- _DESCRIPTION OF THE TASK_
Give the data again exactly as it appears.

- _EXTRACTED RECORDS_
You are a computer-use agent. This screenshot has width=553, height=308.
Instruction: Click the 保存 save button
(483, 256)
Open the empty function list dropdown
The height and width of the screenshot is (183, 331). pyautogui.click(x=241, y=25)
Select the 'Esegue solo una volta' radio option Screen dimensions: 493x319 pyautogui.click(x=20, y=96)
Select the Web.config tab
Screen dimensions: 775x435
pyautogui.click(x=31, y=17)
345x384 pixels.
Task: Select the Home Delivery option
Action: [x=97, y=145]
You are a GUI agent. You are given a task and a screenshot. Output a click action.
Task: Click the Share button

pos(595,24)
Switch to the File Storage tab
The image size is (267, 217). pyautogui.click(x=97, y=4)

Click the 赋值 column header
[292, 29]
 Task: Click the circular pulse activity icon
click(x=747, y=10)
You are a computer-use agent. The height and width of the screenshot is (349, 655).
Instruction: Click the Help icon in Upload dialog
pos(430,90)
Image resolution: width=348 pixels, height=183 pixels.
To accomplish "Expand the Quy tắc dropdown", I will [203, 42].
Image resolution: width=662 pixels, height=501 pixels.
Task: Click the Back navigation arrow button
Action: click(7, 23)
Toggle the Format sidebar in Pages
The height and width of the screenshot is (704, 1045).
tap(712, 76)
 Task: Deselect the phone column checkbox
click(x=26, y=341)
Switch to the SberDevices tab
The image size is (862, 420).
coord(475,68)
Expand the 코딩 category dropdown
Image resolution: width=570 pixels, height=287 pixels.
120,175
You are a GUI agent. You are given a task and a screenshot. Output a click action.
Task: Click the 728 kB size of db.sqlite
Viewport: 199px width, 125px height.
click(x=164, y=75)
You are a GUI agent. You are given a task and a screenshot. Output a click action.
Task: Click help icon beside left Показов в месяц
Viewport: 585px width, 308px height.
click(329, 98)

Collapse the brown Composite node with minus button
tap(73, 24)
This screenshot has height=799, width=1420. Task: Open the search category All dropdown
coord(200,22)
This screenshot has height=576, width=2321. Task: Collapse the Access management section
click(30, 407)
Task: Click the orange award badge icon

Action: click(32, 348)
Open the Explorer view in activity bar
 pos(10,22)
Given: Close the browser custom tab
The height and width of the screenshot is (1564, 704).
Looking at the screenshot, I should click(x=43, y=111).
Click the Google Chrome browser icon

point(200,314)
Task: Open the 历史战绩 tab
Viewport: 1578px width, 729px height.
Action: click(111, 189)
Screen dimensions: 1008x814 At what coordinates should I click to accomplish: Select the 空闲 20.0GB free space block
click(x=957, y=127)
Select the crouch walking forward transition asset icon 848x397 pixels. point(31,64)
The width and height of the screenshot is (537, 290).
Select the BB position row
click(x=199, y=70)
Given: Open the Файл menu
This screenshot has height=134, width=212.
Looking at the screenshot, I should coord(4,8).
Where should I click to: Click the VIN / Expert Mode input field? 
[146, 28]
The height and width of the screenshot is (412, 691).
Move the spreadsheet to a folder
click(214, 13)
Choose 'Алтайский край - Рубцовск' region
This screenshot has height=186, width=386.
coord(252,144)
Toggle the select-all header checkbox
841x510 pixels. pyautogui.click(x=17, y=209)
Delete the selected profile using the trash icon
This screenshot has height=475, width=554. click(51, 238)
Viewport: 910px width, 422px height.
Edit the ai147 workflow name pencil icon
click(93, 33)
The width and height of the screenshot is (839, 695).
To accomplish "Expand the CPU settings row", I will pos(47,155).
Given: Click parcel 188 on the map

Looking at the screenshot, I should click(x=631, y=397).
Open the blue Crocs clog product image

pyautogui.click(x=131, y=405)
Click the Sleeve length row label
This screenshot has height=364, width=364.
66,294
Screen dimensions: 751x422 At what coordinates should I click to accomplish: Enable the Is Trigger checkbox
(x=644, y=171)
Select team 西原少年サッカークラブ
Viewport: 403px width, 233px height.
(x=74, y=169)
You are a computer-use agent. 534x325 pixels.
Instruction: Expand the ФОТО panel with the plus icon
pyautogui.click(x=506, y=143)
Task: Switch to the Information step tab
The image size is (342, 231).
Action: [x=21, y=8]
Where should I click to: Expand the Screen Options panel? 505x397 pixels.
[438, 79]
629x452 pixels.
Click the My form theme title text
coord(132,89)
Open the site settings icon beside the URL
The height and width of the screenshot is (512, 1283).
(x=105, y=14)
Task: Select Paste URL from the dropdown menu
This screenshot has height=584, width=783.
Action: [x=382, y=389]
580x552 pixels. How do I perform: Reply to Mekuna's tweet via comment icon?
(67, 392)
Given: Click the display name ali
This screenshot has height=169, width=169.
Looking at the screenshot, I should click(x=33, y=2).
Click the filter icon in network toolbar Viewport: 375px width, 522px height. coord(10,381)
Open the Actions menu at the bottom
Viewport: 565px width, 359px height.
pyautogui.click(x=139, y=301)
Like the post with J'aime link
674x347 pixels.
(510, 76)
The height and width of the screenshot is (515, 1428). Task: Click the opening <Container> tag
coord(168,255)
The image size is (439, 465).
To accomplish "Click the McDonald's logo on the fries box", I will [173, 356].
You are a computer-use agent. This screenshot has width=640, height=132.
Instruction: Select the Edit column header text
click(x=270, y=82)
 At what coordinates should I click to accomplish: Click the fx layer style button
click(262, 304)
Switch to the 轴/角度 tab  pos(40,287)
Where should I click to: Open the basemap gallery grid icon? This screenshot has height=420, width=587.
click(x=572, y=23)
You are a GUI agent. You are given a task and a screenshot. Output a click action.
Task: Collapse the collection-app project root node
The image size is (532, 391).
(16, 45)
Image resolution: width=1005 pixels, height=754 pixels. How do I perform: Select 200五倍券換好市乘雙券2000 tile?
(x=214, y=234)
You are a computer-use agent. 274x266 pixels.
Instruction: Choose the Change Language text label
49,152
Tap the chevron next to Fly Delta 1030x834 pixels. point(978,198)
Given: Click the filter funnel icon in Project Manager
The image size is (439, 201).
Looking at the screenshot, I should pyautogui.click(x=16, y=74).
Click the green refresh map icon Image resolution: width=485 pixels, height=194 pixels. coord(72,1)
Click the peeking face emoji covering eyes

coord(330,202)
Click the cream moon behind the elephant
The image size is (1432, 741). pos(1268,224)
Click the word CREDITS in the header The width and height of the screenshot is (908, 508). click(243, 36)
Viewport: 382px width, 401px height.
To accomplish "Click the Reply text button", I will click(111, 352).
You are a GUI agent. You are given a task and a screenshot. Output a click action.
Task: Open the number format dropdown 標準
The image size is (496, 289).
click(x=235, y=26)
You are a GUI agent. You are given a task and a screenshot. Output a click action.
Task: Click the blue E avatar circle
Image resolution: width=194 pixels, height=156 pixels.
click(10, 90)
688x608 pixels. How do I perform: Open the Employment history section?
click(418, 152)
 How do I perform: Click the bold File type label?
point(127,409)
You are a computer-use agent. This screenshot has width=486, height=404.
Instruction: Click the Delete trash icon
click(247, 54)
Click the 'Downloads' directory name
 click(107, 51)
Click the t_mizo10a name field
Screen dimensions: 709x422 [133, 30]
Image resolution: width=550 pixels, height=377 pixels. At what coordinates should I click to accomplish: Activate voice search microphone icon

- _ANSWER TO THE EXERCISE_
You are a computer-use agent. This screenshot has width=553, height=308.
Instruction: Click the 保存 save button
(483, 256)
Open the empty function list dropdown
The height and width of the screenshot is (183, 331). pyautogui.click(x=241, y=25)
Select the 'Esegue solo una volta' radio option Screen dimensions: 493x319 pyautogui.click(x=20, y=96)
Select the Web.config tab
Screen dimensions: 775x435
pyautogui.click(x=31, y=17)
345x384 pixels.
Task: Select the Home Delivery option
Action: [x=97, y=145]
You are a GUI agent. You are given a task and a screenshot. Output a click action.
Task: Click the Share button

pos(595,24)
Switch to the File Storage tab
The image size is (267, 217). pyautogui.click(x=97, y=4)

Click the 赋值 column header
[292, 29]
 Task: Click the circular pulse activity icon
click(x=747, y=10)
You are a computer-use agent. The height and width of the screenshot is (349, 655).
Instruction: Click the Help icon in Upload dialog
pos(430,90)
Image resolution: width=348 pixels, height=183 pixels.
To accomplish "Expand the Quy tắc dropdown", I will [203, 42].
Image resolution: width=662 pixels, height=501 pixels.
Task: Click the Back navigation arrow button
Action: click(7, 23)
Toggle the Format sidebar in Pages
The height and width of the screenshot is (704, 1045).
tap(712, 76)
 Task: Deselect the phone column checkbox
click(x=26, y=341)
Switch to the SberDevices tab
The image size is (862, 420).
coord(475,68)
Expand the 코딩 category dropdown
Image resolution: width=570 pixels, height=287 pixels.
120,175
You are a GUI agent. You are given a task and a screenshot. Output a click action.
Task: Click the 728 kB size of db.sqlite
Viewport: 199px width, 125px height.
click(x=164, y=75)
You are a GUI agent. You are given a task and a screenshot. Output a click action.
Task: Click help icon beside left Показов в месяц
Viewport: 585px width, 308px height.
click(329, 98)

Collapse the brown Composite node with minus button
tap(73, 24)
This screenshot has height=799, width=1420. Task: Open the search category All dropdown
coord(200,22)
This screenshot has height=576, width=2321. Task: Collapse the Access management section
click(30, 407)
Task: Click the orange award badge icon

Action: click(32, 348)
Open the Explorer view in activity bar
 pos(10,22)
Given: Close the browser custom tab
The height and width of the screenshot is (1564, 704).
Looking at the screenshot, I should click(x=43, y=111).
Click the Google Chrome browser icon

point(200,314)
Task: Open the 历史战绩 tab
Viewport: 1578px width, 729px height.
Action: click(111, 189)
Screen dimensions: 1008x814 At what coordinates should I click to accomplish: Select the 空闲 20.0GB free space block
click(x=957, y=127)
Select the crouch walking forward transition asset icon 848x397 pixels. point(31,64)
The width and height of the screenshot is (537, 290).
Select the BB position row
click(x=199, y=70)
Given: Open the Файл menu
This screenshot has height=134, width=212.
Looking at the screenshot, I should coord(4,8).
Where should I click to: Click the VIN / Expert Mode input field? 
[146, 28]
The height and width of the screenshot is (412, 691).
Move the spreadsheet to a folder
click(214, 13)
Choose 'Алтайский край - Рубцовск' region
This screenshot has height=186, width=386.
coord(252,144)
Toggle the select-all header checkbox
841x510 pixels. pyautogui.click(x=17, y=209)
Delete the selected profile using the trash icon
This screenshot has height=475, width=554. click(51, 238)
Viewport: 910px width, 422px height.
Edit the ai147 workflow name pencil icon
click(93, 33)
The width and height of the screenshot is (839, 695).
To accomplish "Expand the CPU settings row", I will pos(47,155).
Given: Click parcel 188 on the map

Looking at the screenshot, I should click(x=631, y=397).
Open the blue Crocs clog product image

pyautogui.click(x=131, y=405)
Click the Sleeve length row label
This screenshot has height=364, width=364.
66,294
Screen dimensions: 751x422 At what coordinates should I click to accomplish: Enable the Is Trigger checkbox
(x=644, y=171)
Select team 西原少年サッカークラブ
Viewport: 403px width, 233px height.
(x=74, y=169)
You are a computer-use agent. 534x325 pixels.
Instruction: Expand the ФОТО panel with the plus icon
pyautogui.click(x=506, y=143)
Task: Switch to the Information step tab
The image size is (342, 231).
Action: [x=21, y=8]
Where should I click to: Expand the Screen Options panel? 505x397 pixels.
[438, 79]
629x452 pixels.
Click the My form theme title text
coord(132,89)
Open the site settings icon beside the URL
The height and width of the screenshot is (512, 1283).
(x=105, y=14)
Task: Select Paste URL from the dropdown menu
This screenshot has height=584, width=783.
Action: [x=382, y=389]
580x552 pixels. How do I perform: Reply to Mekuna's tweet via comment icon?
(67, 392)
Given: Click the display name ali
This screenshot has height=169, width=169.
Looking at the screenshot, I should click(x=33, y=2).
Click the filter icon in network toolbar Viewport: 375px width, 522px height. coord(10,381)
Open the Actions menu at the bottom
Viewport: 565px width, 359px height.
pyautogui.click(x=139, y=301)
Like the post with J'aime link
674x347 pixels.
(510, 76)
The height and width of the screenshot is (515, 1428). Task: Click the opening <Container> tag
coord(168,255)
The image size is (439, 465).
To accomplish "Click the McDonald's logo on the fries box", I will [173, 356].
You are a computer-use agent. This screenshot has width=640, height=132.
Instruction: Select the Edit column header text
click(x=270, y=82)
 At what coordinates should I click to accomplish: Click the fx layer style button
click(262, 304)
Switch to the 轴/角度 tab  pos(40,287)
Where should I click to: Open the basemap gallery grid icon? This screenshot has height=420, width=587.
click(x=572, y=23)
You are a GUI agent. You are given a task and a screenshot. Output a click action.
Task: Collapse the collection-app project root node
The image size is (532, 391).
(16, 45)
Image resolution: width=1005 pixels, height=754 pixels. How do I perform: Select 200五倍券換好市乘雙券2000 tile?
(x=214, y=234)
You are a computer-use agent. 274x266 pixels.
Instruction: Choose the Change Language text label
49,152
Tap the chevron next to Fly Delta 1030x834 pixels. point(978,198)
Given: Click the filter funnel icon in Project Manager
The image size is (439, 201).
Looking at the screenshot, I should pyautogui.click(x=16, y=74).
Click the green refresh map icon Image resolution: width=485 pixels, height=194 pixels. coord(72,1)
Click the peeking face emoji covering eyes

coord(330,202)
Click the cream moon behind the elephant
The image size is (1432, 741). pos(1268,224)
Click the word CREDITS in the header The width and height of the screenshot is (908, 508). click(243, 36)
Viewport: 382px width, 401px height.
To accomplish "Click the Reply text button", I will click(111, 352).
You are a GUI agent. You are given a task and a screenshot. Output a click action.
Task: Open the number format dropdown 標準
The image size is (496, 289).
click(x=235, y=26)
You are a GUI agent. You are given a task and a screenshot. Output a click action.
Task: Click the blue E avatar circle
Image resolution: width=194 pixels, height=156 pixels.
click(10, 90)
688x608 pixels. How do I perform: Open the Employment history section?
click(418, 152)
 How do I perform: Click the bold File type label?
point(127,409)
You are a computer-use agent. This screenshot has width=486, height=404.
Instruction: Click the Delete trash icon
click(247, 54)
Click the 'Downloads' directory name
 click(107, 51)
Click the t_mizo10a name field
Screen dimensions: 709x422 [133, 30]
Image resolution: width=550 pixels, height=377 pixels. At what coordinates should I click to accomplish: Activate voice search microphone icon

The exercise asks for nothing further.